=== Assigned task ===
Lines from the one containing "Screen dimensions: 1568x755" through the end of the listing are what is wanted, given again exactly with both ends included and pictures left out.

=== Data to use ===

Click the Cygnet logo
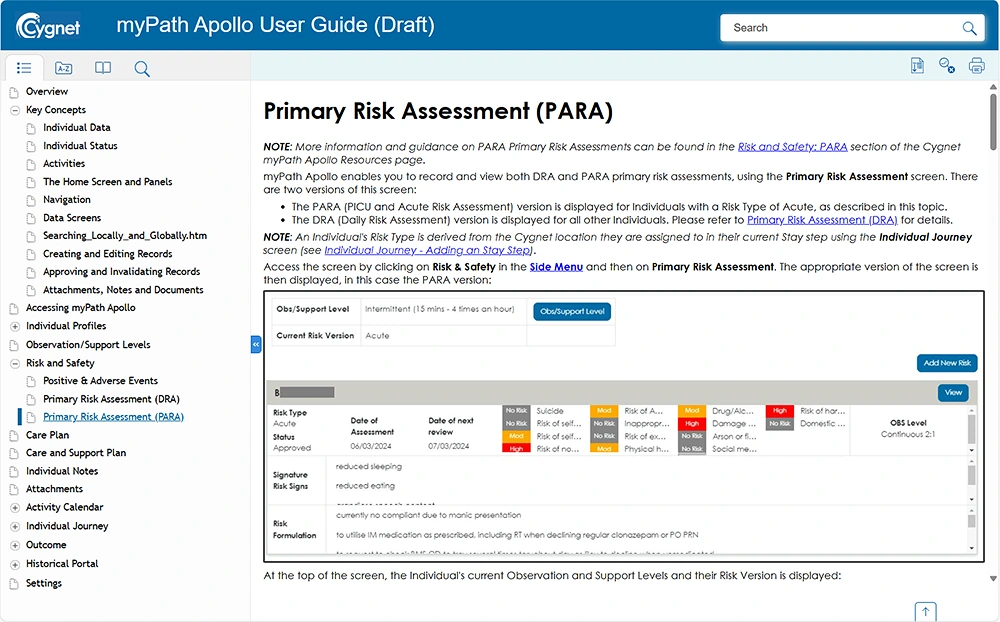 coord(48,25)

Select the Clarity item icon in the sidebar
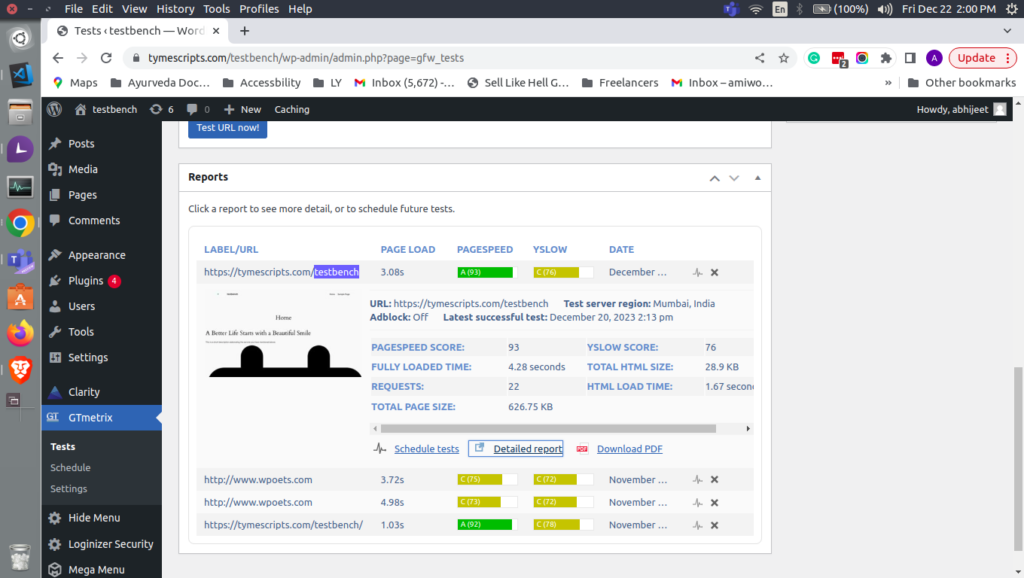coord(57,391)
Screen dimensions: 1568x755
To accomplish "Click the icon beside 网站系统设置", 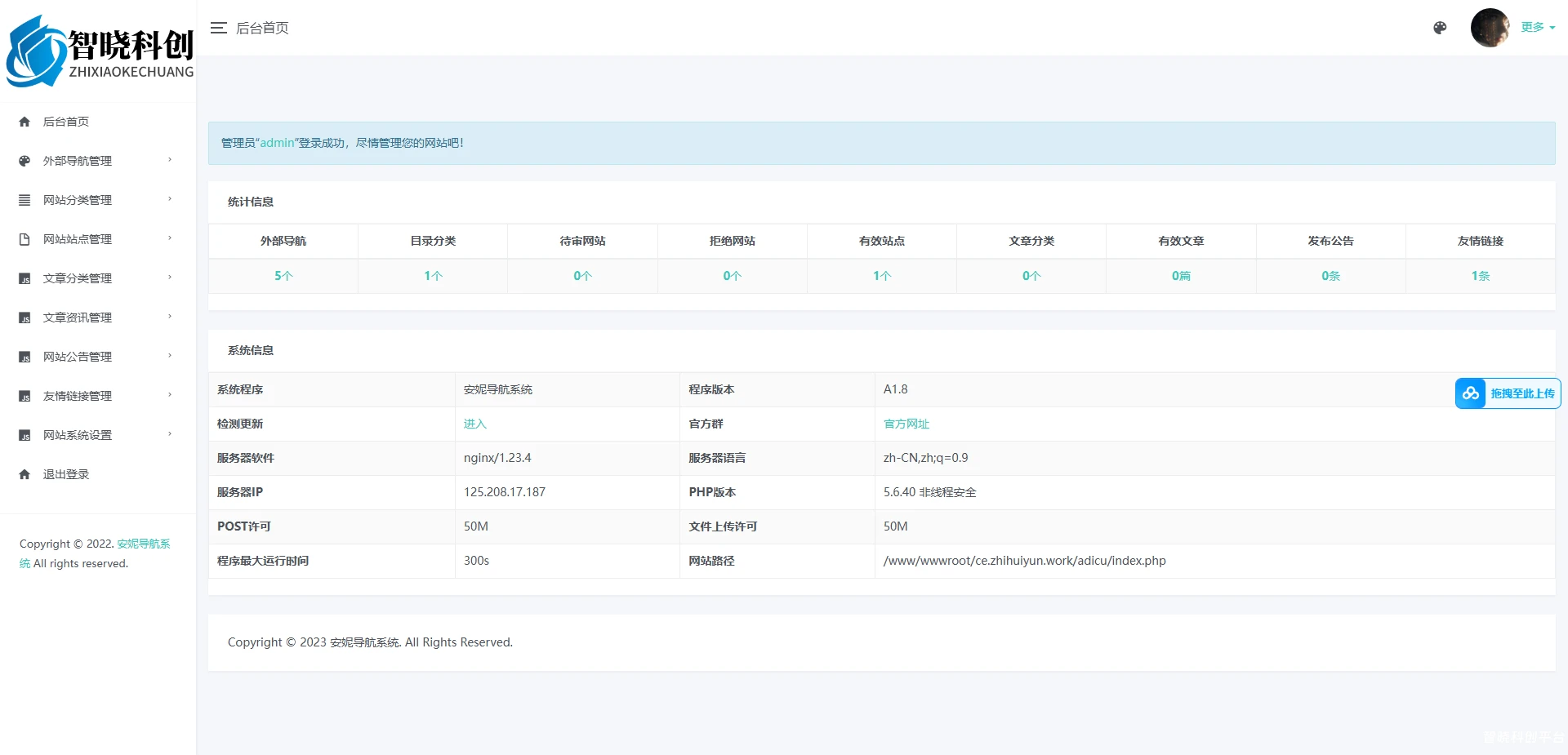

=== Task output ===
Screen dimensions: 1568x755
To accomplish "Click the icon beside 网站系统设置", 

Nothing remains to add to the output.